◆ **Passage to read**
━━━

To fairly test the performance of ESRGCNN in SISR, four benchmark datasets, including Set5 [3], Set14 [3], BSD100 [47] and Urban100 [22] of three scales (i.e., $\times 2$ , $\times 3$ , and $\times 4$ ) are used as test datasets in this paper. Specifically, the Set5 and Set14 are composed of five and fourteen color nature images of three different scales, respectively. The BSD100 (abbreviated as B100) and Urban100 (abbreviated as U100) contain 100 different color images with $\times 2$ , $\times 3$ , and $\times 4$ , respectively.

Following the state-of-the-art SR methods, such as MemNet [46] and LESRCNN [60], Y channel of YCbCr space is used to design comparative experiments in this paper. That is, the obtained RGB images from the ESRGCNN are required to transform as the Y channel images to valid the performance of image super-resolution.

4.3 Experimental Settings

The following initial parameters are utilized to train a SR model of ESRGCNN. Specifically, original learning rate is 1e-4, which halves every 4e+5 steps in all the 6e+5 steps. Also, batch size of 32, epsilon of 1e-8, beta_1 of 0.9, beta_2 of 0.999 and other initial parameters of Refs. [59, 60, 2] are used to learn ESRGCNN model. Besides, parameters of ESRGCNN in the training process are updated by optimizer of Adam [32].

━━━

◆ **Record set**
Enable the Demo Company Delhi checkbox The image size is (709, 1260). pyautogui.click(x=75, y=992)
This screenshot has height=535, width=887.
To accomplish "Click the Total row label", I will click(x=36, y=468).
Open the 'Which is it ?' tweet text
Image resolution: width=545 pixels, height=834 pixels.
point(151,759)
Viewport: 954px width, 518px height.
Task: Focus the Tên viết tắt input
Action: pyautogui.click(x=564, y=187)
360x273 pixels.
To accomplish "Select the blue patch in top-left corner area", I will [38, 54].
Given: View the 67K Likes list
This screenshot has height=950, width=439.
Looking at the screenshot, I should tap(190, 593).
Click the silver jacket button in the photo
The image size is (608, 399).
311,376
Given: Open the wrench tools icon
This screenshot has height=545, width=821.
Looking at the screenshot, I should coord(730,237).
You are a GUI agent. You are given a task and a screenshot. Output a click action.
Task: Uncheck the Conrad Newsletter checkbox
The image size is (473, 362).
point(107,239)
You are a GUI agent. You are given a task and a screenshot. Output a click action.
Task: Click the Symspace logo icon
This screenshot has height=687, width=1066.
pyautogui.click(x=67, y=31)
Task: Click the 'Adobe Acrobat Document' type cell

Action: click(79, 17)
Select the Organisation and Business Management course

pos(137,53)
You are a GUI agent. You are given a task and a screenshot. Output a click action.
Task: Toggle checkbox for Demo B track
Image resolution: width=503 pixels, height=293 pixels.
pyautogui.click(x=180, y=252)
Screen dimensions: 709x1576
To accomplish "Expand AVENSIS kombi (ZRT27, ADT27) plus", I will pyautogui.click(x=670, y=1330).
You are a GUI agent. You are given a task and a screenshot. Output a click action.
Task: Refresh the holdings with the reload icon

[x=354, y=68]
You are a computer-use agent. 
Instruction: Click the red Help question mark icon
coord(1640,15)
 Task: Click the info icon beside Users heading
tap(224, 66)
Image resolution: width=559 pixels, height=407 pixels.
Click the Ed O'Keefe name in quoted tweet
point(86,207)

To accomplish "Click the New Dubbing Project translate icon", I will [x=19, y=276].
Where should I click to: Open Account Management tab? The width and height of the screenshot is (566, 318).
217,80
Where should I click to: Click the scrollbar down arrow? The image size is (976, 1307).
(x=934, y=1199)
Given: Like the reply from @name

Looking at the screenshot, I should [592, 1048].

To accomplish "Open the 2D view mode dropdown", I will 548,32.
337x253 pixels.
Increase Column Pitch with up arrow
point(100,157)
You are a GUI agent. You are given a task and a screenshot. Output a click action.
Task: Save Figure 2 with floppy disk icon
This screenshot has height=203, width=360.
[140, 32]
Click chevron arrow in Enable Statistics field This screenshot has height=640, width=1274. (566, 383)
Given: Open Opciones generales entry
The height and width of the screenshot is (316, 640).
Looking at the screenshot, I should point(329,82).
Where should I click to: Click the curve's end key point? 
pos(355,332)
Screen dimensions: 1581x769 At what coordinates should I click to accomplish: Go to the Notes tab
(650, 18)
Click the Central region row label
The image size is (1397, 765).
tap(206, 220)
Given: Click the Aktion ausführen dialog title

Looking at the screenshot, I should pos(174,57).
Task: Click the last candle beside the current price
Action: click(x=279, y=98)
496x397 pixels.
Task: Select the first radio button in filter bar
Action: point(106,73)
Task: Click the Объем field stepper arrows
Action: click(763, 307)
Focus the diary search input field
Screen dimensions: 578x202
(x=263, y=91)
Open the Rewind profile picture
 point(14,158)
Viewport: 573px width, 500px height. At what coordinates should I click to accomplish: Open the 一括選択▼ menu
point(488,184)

━━━

◆ **Things to do**
• 1. Can you print, word for word, the part of the ESRGCNN passage above starting at "To fairly test" and ending at "4$ , respectively."?
• 2. Answer these questions from the ESRGCNN passage above:
(a) How many color images make up Set14?
(b) Which channel is used to design the comparative experiments?
(c) Which optimizer updates the parameters of ESRGCNN during training?

◆ **The solutions**
• 1.
To fairly test the performance of ESRGCNN in SISR, four benchmark datasets, including Set5 [3], Set14 [3], BSD100 [47] and Urban100 [22] of three scales (i.e., $\times 2$ , $\times 3$ , and $\times 4$ ) are used as test datasets in this paper. Specifically, the Set5 and Set14 are composed of five and fourteen color nature images of three different scales, respectively. The BSD100 (abbreviated as B100) and Urban100 (abbreviated as U100) contain 100 different color images with $\times 2$ , $\times 3$ , and $\times 4$ , respectively.

• 2.
(a) Fourteen.
(b) The Y channel of YCbCr space.
(c) Adam.